## Task:
Everything from the line that contains "Click the ngrok_region dropdown arrow" to the final line of the data, both ends included, must be set down exactly, apart from the pictures.

## Data provided:
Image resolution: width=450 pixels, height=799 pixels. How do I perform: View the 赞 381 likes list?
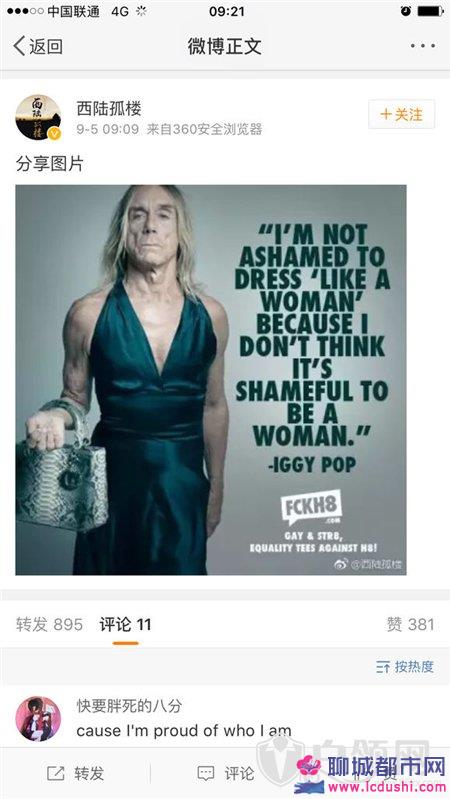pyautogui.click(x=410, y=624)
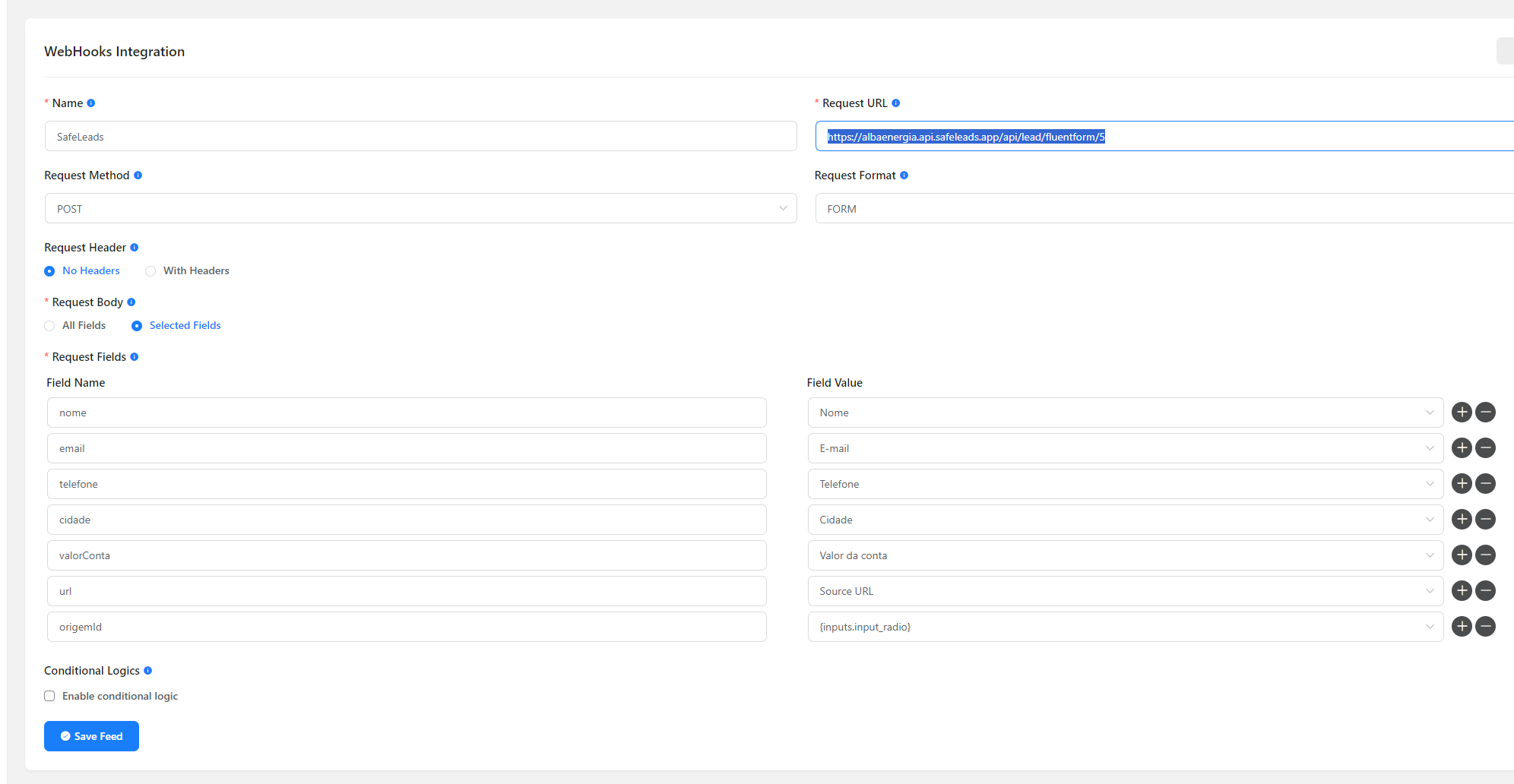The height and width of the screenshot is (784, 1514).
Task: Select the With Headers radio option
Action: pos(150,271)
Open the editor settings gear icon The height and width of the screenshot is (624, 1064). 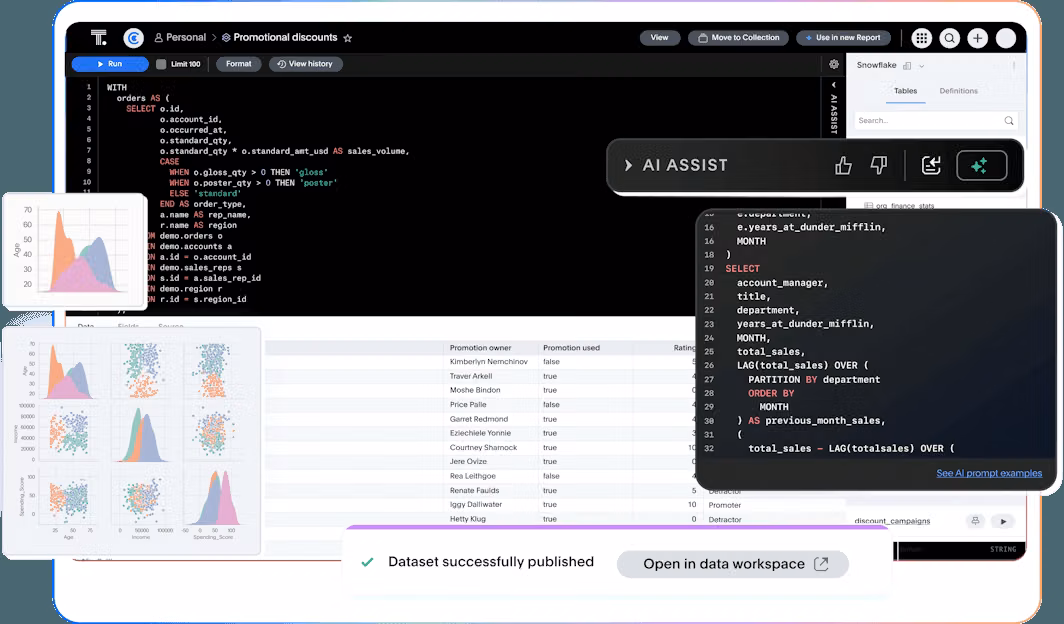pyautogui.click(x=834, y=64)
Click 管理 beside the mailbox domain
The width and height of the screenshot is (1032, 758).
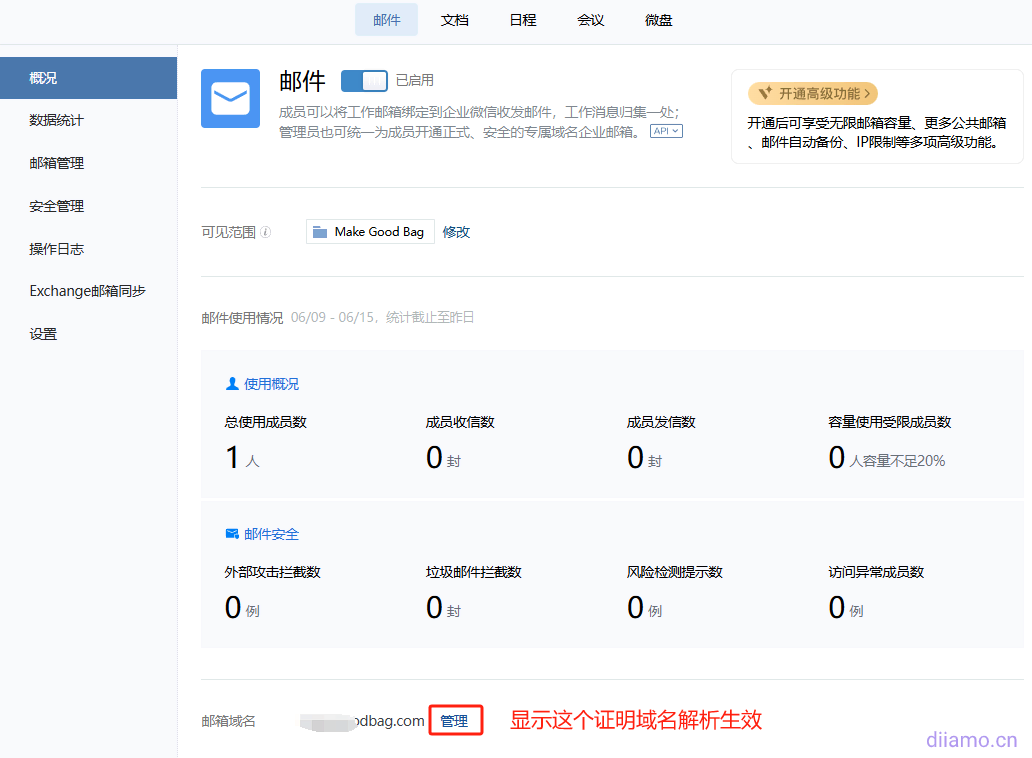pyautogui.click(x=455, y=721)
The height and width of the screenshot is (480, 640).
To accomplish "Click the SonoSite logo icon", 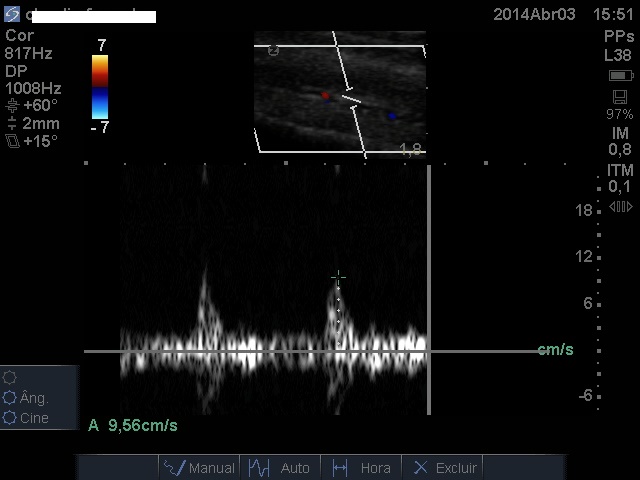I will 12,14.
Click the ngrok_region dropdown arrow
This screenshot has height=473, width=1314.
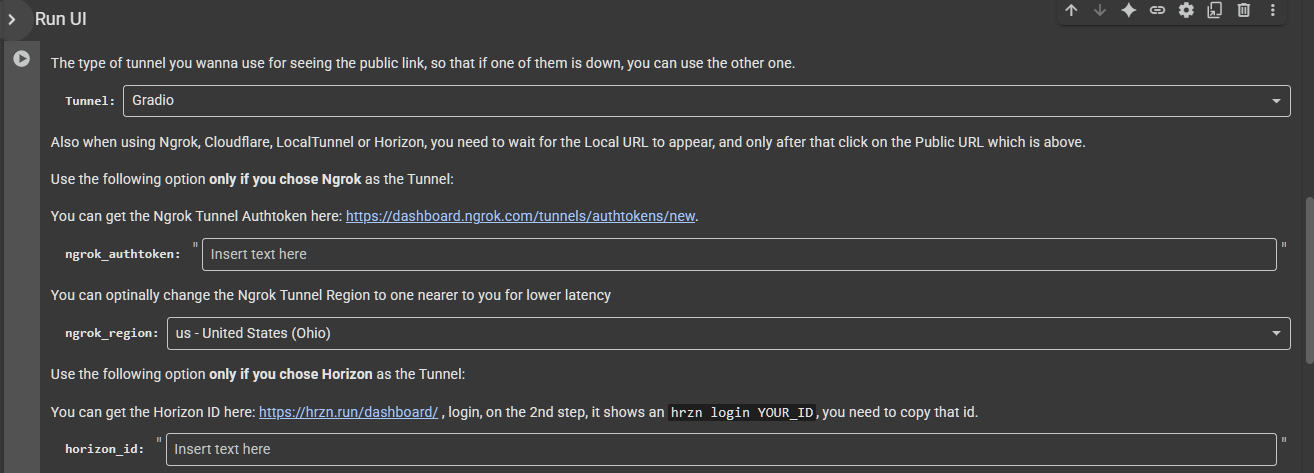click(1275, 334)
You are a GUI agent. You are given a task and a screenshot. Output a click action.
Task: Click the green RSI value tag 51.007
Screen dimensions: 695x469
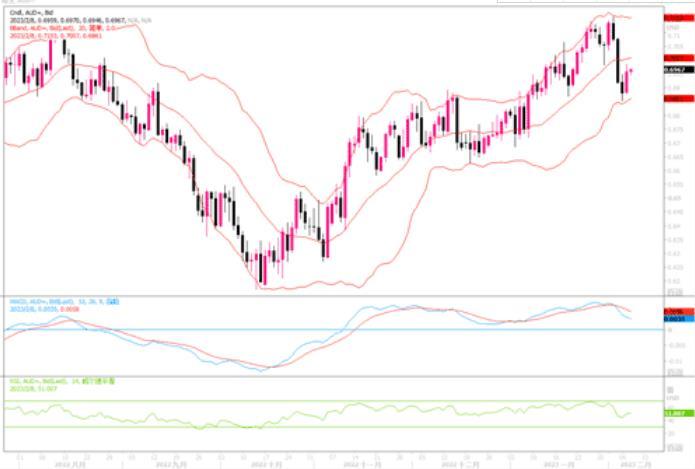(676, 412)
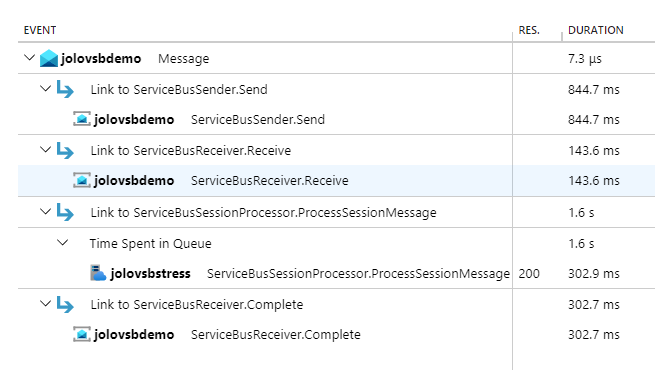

## Reply:
Click the ngrok_region dropdown arrow
This screenshot has height=473, width=1314.
click(1275, 334)
You are a GUI agent. You are given a task and a screenshot. Output a click action.
Task: Click the green RSI value tag 51.007
Screen dimensions: 695x469
(676, 412)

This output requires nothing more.